If necessary, the imaging agent can be evaluated in larger animals, depending on the application of the imaging agent. For example, agents for clinical imaging of cardiovascular targets/processes will typically be assessed in pigs, as their cardiovascular system is comparable to that of a human. Likewise, imaging agents for CNS imaging are typically assessed in non-human primates due to the similarity of their brain structures to humans. Rodent organ systems, brain structures, and metabolic pathways are somewhat different from those in other species. Thus one must be mindful that imaging results from rodent experiments are not always predictive of what will be observed in larger animals, or humans, due to potential species differences in binding and/or metabolism of the imaging agent. It is therefore important to assess imaging agents in a few different in vivo models if possible. Likewise, it is important to consider evaluating the imaging agent in humans (after obtaining regulatory approval) even if unfavorable metabolism is observed in animals. Anesthesia used in animal studies may adversely affect imaging results. If this is thought to be the case, it may be worthwhile to conduct studies in animals that have been trained to remain stationary while being imaged, or moving the imaging probe into humans (where anesthesia is not required).

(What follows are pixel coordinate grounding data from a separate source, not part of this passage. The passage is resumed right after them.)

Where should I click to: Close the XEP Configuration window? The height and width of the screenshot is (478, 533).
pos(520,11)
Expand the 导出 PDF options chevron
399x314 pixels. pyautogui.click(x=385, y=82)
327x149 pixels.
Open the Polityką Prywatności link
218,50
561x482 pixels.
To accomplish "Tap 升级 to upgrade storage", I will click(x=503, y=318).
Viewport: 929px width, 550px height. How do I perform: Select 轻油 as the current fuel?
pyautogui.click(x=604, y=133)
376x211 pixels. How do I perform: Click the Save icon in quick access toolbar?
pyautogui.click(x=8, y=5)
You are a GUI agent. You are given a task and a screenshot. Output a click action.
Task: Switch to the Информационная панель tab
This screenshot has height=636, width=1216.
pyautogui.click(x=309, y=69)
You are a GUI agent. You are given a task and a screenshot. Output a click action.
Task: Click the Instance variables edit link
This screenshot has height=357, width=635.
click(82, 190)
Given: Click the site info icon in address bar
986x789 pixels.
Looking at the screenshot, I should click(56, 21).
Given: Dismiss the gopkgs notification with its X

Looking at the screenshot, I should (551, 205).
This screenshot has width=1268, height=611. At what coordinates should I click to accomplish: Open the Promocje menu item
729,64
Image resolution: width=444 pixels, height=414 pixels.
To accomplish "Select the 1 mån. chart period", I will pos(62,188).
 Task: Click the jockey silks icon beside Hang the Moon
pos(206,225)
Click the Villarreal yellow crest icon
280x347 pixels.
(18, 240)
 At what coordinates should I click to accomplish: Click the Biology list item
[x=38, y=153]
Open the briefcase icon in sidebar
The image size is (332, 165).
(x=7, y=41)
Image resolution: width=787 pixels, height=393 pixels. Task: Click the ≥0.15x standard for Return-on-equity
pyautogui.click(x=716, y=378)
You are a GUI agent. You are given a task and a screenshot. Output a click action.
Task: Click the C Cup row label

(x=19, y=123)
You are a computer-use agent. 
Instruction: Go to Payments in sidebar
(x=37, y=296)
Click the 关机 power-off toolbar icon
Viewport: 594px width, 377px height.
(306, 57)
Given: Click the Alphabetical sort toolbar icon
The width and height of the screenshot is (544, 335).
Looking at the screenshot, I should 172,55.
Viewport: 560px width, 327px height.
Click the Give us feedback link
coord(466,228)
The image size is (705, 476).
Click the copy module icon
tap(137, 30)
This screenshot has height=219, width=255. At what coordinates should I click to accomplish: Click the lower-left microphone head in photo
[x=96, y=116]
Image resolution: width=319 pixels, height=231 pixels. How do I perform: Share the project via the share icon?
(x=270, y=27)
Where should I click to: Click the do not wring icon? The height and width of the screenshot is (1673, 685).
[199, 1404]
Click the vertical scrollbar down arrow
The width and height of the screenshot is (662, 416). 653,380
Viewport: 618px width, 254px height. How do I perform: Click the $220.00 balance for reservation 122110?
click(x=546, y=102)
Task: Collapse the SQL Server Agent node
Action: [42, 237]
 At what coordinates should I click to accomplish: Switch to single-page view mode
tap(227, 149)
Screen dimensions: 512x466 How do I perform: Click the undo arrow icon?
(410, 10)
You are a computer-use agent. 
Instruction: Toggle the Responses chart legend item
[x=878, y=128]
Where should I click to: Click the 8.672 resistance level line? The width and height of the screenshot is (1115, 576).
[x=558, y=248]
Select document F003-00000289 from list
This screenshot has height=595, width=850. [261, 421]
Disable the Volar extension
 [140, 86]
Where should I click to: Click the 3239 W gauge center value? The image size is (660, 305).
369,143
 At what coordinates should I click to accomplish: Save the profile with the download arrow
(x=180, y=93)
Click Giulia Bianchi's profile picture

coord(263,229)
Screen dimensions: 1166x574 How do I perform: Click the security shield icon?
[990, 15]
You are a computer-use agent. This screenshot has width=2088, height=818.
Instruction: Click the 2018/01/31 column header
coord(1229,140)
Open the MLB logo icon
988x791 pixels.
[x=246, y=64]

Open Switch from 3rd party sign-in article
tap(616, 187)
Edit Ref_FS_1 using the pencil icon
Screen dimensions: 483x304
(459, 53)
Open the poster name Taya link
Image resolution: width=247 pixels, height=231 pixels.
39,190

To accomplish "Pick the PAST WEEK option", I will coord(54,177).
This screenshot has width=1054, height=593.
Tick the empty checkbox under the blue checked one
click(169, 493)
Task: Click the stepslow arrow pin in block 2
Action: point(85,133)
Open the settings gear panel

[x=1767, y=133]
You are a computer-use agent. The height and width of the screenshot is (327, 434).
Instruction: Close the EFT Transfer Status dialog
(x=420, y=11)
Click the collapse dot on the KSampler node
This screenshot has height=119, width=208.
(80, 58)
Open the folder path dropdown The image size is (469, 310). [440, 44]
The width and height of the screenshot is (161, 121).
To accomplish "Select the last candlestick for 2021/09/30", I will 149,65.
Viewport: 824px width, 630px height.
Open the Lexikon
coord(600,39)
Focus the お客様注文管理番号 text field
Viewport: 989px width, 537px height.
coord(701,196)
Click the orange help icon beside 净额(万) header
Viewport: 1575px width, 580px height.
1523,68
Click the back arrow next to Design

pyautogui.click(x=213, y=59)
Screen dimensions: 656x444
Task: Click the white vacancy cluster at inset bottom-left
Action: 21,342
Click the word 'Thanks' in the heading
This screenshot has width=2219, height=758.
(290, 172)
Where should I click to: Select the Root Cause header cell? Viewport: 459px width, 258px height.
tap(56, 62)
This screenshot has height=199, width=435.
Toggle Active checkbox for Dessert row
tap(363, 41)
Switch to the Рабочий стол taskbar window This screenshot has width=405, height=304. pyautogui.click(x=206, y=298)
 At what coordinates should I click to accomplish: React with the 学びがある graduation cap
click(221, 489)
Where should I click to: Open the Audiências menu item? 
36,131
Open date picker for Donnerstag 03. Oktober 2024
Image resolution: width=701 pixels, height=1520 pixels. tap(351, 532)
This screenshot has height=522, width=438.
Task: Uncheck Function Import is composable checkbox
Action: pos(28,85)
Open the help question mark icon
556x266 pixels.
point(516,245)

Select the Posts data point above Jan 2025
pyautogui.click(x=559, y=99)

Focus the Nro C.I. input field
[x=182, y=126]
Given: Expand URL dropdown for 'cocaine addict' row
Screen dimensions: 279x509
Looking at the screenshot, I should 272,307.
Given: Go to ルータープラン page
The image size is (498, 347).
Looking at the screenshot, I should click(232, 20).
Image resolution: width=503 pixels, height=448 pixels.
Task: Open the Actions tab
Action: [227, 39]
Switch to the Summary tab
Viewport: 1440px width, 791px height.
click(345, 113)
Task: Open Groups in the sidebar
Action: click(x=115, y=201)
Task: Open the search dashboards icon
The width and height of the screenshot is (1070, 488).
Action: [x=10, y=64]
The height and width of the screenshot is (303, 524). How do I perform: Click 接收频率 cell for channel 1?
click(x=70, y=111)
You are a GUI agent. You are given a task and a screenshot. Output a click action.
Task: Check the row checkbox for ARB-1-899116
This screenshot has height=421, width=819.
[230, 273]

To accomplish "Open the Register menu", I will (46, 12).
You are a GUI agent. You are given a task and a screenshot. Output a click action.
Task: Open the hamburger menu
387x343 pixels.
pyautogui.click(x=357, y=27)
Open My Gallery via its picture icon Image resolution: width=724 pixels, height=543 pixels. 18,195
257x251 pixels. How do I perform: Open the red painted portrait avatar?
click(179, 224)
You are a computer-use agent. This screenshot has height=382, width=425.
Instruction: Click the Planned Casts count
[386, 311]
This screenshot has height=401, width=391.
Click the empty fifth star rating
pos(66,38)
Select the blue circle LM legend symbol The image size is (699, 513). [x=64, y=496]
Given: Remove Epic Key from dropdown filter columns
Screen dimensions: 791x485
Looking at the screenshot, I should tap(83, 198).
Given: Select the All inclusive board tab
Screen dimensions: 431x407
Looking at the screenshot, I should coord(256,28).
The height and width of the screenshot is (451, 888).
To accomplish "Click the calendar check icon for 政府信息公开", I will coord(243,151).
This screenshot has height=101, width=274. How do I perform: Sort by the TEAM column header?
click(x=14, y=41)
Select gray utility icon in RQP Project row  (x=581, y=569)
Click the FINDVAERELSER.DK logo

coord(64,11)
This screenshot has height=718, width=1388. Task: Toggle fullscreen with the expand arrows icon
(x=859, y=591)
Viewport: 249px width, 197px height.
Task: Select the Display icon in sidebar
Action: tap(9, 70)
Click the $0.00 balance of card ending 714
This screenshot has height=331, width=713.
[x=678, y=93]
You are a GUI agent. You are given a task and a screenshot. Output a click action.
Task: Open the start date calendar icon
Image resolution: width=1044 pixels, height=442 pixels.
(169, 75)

Importantly, one should validate whether the imaging signal reflects the underlying biological process of interest in living subjects (even if this has already been proven in vitro). This may involve western blots, immunohistochemistry (IHC), autoradiography (ARG), qPCR, mathematical modeling, and dynamic imaging data to relate the imaging signal to the actual levels of molecular target(s) of interest. One should also study the ability to reproduce the signal for a given level of molecular target to understand factors that lead to changes in the measured imaging signal. These quantitation issues are very important to validate an imaging agent and/or imaging strategy (122).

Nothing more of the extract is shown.